Bien sûr, les techniques scénographiques demeurent disparates. Certains prendront toujours une telle expo pour un comptoir de vente (Inde, Népal) ou en profiteront pour vanter les industries nationales (Suède). D'autres s'en tiennent à de classiques présentations par panneaux didactiques, parfois agréables (le Portugal racontant ses trois grands fleuves), parfois étouffe-bougre, comme la Slovaquie qui noie son visiteur dans des tableaux chiffrés. L'ONU joue la sobriété graphique avec 17 fortes affiches réalisées pour l'occasion. Les designers allemands, eux, brillent dans le genre ludique à grosse production: après un voyage en train fantôme au Japon, ils proposent une balade en Pédalo sur rail, au fil de l'eau potable.
Le règne du high-tech
Le délire technologique qu'ont connu ces manifestations populaires ces dernières années s'estompe. Le high-tech est désormais mis au service du propos. C'est le cas de la France, avec un pavillon multimédia élégant, ou de la Hollande, qui projette un film sur un écran incliné pour simuler les polders, ou encore de la Suisse, avec sa voile incurvée (lire ci-dessous). A ce stade de la visite, un concepteur du pavillon français, au goût scénographique exigeant, plaçait la proposition helvétique en N°1, ex aequo avec l'Autriche.
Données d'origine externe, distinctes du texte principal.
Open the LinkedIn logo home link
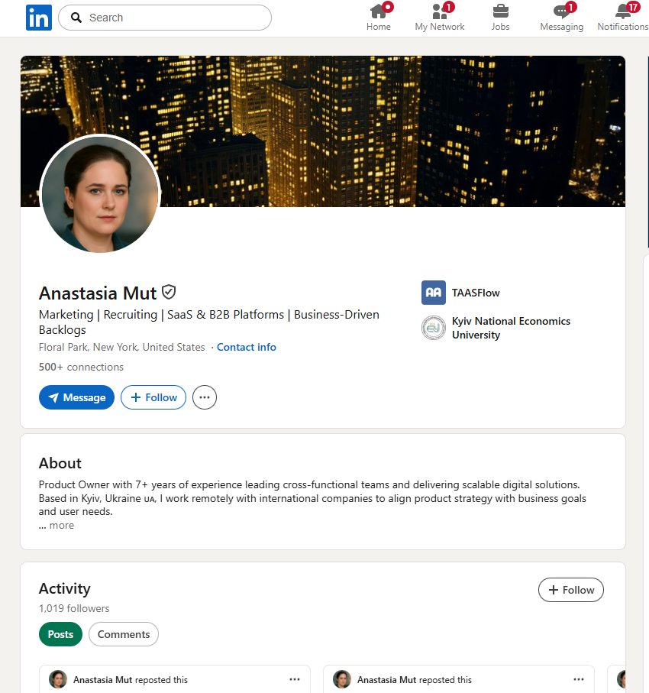Viewport: 649px width, 693px height. (x=39, y=18)
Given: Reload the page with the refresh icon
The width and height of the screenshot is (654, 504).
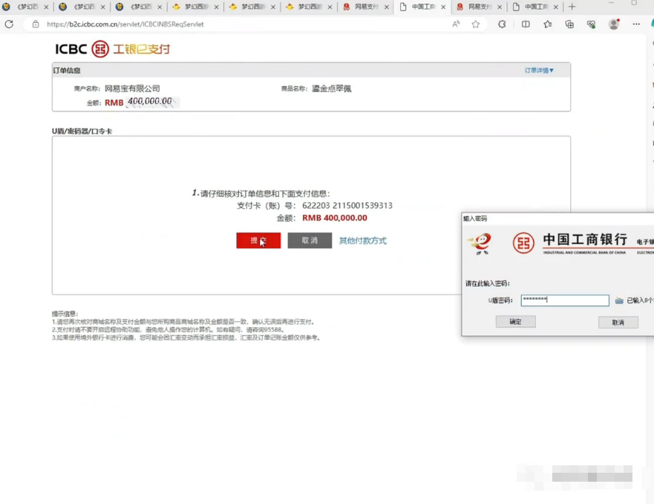Looking at the screenshot, I should 9,24.
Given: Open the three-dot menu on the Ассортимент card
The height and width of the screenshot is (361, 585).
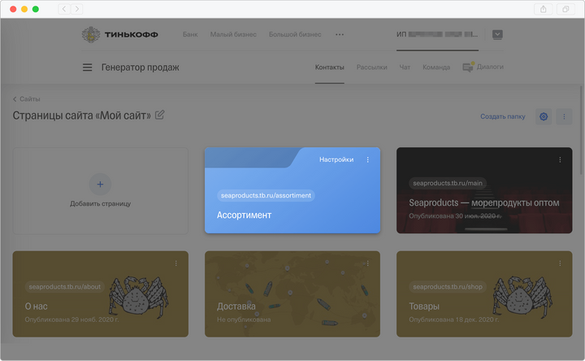Looking at the screenshot, I should 367,160.
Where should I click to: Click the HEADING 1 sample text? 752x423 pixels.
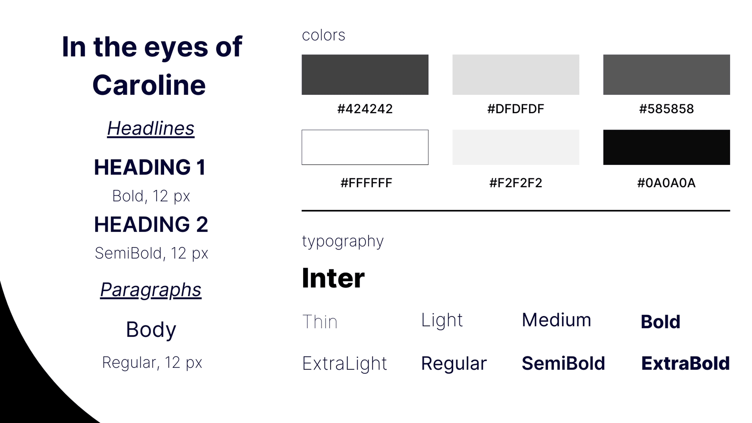150,167
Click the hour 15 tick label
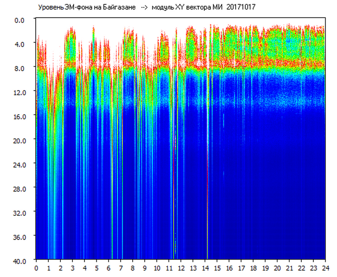The width and height of the screenshot is (337, 277). click(x=217, y=268)
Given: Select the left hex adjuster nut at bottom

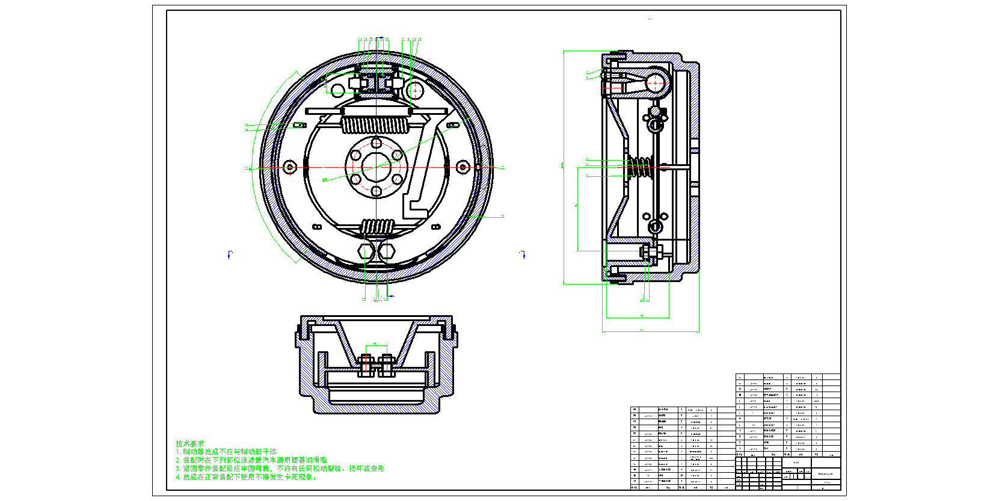Looking at the screenshot, I should point(367,251).
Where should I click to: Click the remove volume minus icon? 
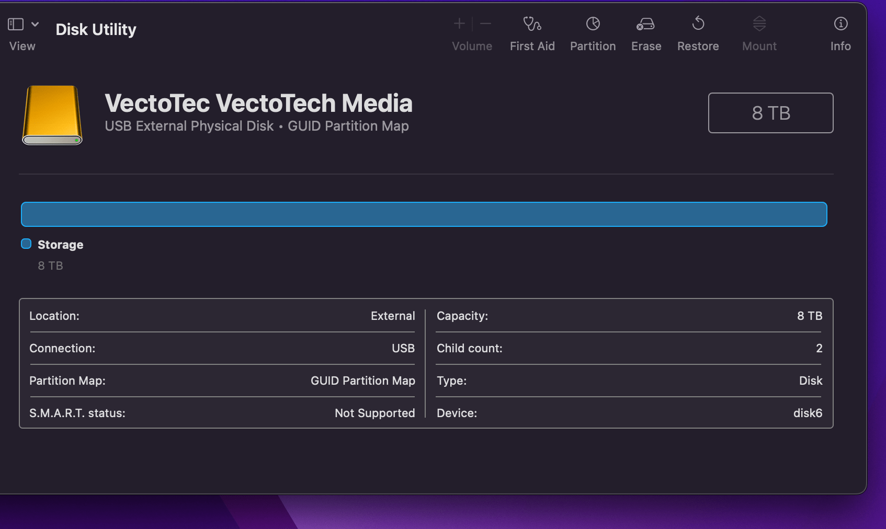pyautogui.click(x=485, y=24)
Un pavillon résume l'évolution des narrations pratiquées dans ces grand-messes mondiales: celui de la Corée. Ça commence mal, avec 300 écrans de la taille d'un téléphone portable, censés prouver l'excellence du pays en la matière. La visite continue avec un amusant film en 3D sur les souffrances d'un gentil monstre symbolisant l'eau. Puis on débouche dans une impressionnante salle jalonnée par 27 chaudrons classiques, en fonte, dans lesquels sont intégrés des écrans tactiles déclinant le concept d'eau en coréen. Belle fusion, soudain, du patrimoine et d'un langage moderne. Certaines interventions vont plus loin dans le conceptuel, le Mexique par exemple, qui multiplie images et musique durant un cheminement déroutant. Ou l'installation Splash, due à Olga Subirós et Todd Plamer, monumentale goutte d'eau éclatée, d'apparence de plomb.
Les répliques
Enfin, les galeries thématiques offrent une réplique parfois brutale, dans leur contenu comme dans l'expression, aux discours lénifiants des pavillons d'Etats. Malins, les organisateurs de l'Expo laissent ainsi leurs visiteurs confronter les propos. Le pavillon-pont de Zaha Hadid abrite un parcours coup de poing, à la syntaxe heurtée, sur les pénuries d'eau annoncées. Le Phare, seule audace architecturale avec ses bulbes de paille et d'argile conçu par Ricardo Higuera, héberge les ONG et leurs messages catégoriques. Et l'installation Oikos, machinerie de Roland Olbeter, un complice de la Fura Dels Baus, formule en souriant l'exigence d'un nouveau type d'habitat.
L'Expo de Saragosse prouve que le langage de masse de ces expos a acquis une maturité. Il restera à voir comment les concepteurs appliqueront cette nouvelle maîtrise à la manifestation de tous les superlatifs, l'Expo universelle de Shanghai, dans moins de deux ans.